Steve Jobs designed great products. It’s very, very hard to make the case that he created large numbers of jobs in this country. Obama’s auto bailout, just by itself, saved a lot more jobs than Apple’s US employment.

So the New York Times thinks all those Chinese Foxconn assembly workers are the primary employment effect of Apple. And Prof. Krugman sidesteps the argument by noting the “auto bailout” – not the stimulus – “saved” – not created, mind you – more jobs than Apple’s under-roof American workforce.

CNNMoney jumped in:

Daniels’ math just doesn’t add up, no matter how successful and valuable Apple has become.

Not even close.

This little episode exposes quite a lot about the fundamentally different ways people think about the economy.

The economy is dynamic and complex. It’s a cooperative, competitive, and evolutionary. In recent pre-Great Recession history, the U.S. lost around 15 millions jobs every year — holy depression!

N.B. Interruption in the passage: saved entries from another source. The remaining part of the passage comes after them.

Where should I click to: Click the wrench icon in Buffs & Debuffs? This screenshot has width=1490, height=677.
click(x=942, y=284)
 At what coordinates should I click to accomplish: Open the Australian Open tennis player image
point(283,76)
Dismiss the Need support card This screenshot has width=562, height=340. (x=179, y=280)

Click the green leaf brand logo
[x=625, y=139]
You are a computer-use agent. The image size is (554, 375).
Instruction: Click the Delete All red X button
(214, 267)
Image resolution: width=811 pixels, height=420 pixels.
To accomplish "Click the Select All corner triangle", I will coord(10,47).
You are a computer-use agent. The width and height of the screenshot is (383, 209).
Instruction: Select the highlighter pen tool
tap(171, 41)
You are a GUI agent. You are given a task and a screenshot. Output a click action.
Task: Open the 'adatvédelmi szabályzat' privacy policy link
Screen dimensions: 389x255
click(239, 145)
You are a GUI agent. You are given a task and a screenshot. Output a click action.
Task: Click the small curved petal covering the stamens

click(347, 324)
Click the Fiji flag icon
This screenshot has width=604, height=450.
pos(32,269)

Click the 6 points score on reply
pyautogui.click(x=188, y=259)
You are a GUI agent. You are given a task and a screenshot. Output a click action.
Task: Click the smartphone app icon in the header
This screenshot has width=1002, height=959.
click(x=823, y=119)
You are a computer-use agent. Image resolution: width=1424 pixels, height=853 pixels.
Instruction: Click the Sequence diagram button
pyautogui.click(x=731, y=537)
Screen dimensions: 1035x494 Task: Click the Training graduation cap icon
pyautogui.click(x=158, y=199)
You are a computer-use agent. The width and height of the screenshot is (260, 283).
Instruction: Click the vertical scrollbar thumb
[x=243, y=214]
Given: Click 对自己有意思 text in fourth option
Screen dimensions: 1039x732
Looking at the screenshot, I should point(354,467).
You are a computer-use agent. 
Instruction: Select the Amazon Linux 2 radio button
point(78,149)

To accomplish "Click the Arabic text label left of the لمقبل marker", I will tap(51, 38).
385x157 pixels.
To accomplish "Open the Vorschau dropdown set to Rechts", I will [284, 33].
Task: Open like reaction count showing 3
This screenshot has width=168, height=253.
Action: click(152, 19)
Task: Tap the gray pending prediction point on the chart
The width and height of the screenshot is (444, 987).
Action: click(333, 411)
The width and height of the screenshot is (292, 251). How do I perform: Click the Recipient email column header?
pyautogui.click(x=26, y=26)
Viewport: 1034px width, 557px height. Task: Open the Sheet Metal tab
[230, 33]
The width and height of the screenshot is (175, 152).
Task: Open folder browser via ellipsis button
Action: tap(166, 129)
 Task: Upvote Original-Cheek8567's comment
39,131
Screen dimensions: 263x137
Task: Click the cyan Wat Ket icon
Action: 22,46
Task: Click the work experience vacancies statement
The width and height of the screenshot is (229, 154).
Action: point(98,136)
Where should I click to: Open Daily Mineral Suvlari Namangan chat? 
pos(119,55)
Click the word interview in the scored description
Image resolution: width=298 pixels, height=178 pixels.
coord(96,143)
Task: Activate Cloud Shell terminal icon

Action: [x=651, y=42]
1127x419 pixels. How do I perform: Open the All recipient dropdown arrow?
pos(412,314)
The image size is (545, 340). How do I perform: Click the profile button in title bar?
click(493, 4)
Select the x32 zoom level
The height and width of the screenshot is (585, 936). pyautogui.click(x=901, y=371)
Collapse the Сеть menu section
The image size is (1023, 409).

But we created some 17 million a year, netting two million. There’s no way to quantify Jobs’ jobs impact exactly, which is one of the great virtues of capitalism.

An attempt to estimate in a very rough way, however, might be useful:


Apple has 60,000 total employees, around 43,000 in U.S.

Multiply these numbers by the years these jobs have existed, decades in the case of many. That’s many hundreds of thousands of “job-years.”

Then consider the broad software industry, especially the world of “apps” being developed for iPhone and iPad, and now for Macs. More than 500,000 iOS apps now exist, and 1.2 billion were downloaded in the last week of December 2011. Lots of people are trying to quantify how many jobs this app ecosystem has created. Likely it will mean many tens of thousands of jobs for decades to come, meaning hundreds of thousands of job-years, though even the “app” won’t look this way forever or even for long. We’ll see.

Apple computers, iPhones, iPads, and multimedia software, like OSX, iOS, Quicktime, and WebKit, drive the Internet and wireless industries. (WebKit is an open software platform developed by Apple that most people have never heard of. But it’s crucial to Internet browsers and webpage development.) These devices allow people and companies to create content. They improve productivity and create new kinds of jobs. How many graphic designers would we have had over the years without the Mac?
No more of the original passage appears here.